Em 13 escolas de Ensino Médio localizadas no Brooklyn, Nova York, será implementado um projeto piloto voltado para a conscientização sobre o etarismo, termo que designa o preconceito contra pessoas idosas. A iniciativa é fruto de uma parceria entre os departamentos municipais de Educação e de Envelhecimento.
O programa inclui exibições de vídeos que buscam desmistificar estereótipos negativos associados à velhice, além de promover entrevistas com idosos. Um dos objetivos centrais é estabelecer um diálogo entre jovens e pessoas mais velhas, criando uma ponte geracional que favoreça a compreensão e o respeito mútuo.

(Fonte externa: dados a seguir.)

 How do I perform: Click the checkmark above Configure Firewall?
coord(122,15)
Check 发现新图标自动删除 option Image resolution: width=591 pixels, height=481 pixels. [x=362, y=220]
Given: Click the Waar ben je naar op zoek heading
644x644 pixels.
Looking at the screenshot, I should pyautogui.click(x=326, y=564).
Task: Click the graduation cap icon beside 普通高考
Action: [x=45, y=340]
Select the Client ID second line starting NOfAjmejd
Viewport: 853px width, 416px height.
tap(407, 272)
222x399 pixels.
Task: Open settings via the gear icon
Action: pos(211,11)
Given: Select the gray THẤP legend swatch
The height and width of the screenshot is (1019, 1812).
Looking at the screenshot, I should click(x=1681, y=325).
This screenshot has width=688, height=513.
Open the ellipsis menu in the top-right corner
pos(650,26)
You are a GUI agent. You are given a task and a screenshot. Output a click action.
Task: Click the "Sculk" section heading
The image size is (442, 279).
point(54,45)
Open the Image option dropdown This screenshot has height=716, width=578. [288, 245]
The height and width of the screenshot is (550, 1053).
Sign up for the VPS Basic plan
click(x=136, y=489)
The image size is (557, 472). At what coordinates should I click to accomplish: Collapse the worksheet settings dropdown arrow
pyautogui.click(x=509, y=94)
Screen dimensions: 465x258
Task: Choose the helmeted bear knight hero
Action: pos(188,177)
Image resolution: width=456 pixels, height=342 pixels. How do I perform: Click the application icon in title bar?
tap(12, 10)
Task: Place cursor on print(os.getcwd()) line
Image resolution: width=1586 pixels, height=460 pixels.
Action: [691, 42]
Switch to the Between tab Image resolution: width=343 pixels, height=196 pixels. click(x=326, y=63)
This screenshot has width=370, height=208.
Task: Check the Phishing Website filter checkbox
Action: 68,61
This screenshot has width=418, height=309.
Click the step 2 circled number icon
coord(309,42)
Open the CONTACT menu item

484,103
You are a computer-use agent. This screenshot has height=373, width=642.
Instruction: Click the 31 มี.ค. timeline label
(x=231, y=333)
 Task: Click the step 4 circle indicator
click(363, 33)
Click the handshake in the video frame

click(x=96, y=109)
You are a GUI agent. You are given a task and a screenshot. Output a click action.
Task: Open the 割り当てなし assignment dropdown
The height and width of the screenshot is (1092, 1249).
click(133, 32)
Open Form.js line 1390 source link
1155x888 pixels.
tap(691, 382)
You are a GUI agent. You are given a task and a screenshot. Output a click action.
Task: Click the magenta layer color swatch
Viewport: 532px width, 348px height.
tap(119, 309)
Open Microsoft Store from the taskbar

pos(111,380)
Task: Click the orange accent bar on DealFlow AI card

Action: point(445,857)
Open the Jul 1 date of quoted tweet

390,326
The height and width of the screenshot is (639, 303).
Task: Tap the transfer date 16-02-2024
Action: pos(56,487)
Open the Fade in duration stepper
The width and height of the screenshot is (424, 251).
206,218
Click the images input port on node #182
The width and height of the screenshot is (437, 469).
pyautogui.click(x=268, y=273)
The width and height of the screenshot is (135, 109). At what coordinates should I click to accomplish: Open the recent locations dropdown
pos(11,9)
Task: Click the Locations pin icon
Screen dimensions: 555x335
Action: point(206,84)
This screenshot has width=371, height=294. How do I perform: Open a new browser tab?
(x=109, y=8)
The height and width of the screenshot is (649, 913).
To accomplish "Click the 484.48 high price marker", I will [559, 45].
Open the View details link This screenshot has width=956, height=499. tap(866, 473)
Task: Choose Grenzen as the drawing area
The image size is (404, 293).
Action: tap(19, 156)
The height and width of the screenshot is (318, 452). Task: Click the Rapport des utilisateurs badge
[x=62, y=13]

Segundo Lorraine Cortés-Vázquez, responsável pelas políticas relacionadas aos 1,64 milhão de idosos residentes na cidade, os adolescentes estão em uma posição privilegiada para compreender os efeitos nocivos do etarismo, uma vez que muitos já vivenciaram algum tipo de discriminação. Ela destaca que essa experiência pode sensibilizá-los para o impacto do preconceito contra os mais velhos.
O projeto também contou com uma etapa piloto durante o verão, quando jovens se inscreveram para participar de um curso intensivo sobre o tema, o que motivou os órgãos municipais a ampliar o investimento na iniciativa. Os relatos dos participantes indicaram mudanças significativas na percepção sobre o envelhecimento e o preconceito.
Michael Prayor, superintendente das escolas de Ensino Médio do Brooklyn, enfatizou a importância pessoal e social do projeto, ressaltando o desejo de que sua própria família, incluindo seu pai de 93 anos, seja tratada com respeito e cuidado. Para ele, a transformação social deve começar pela educação dos jovens.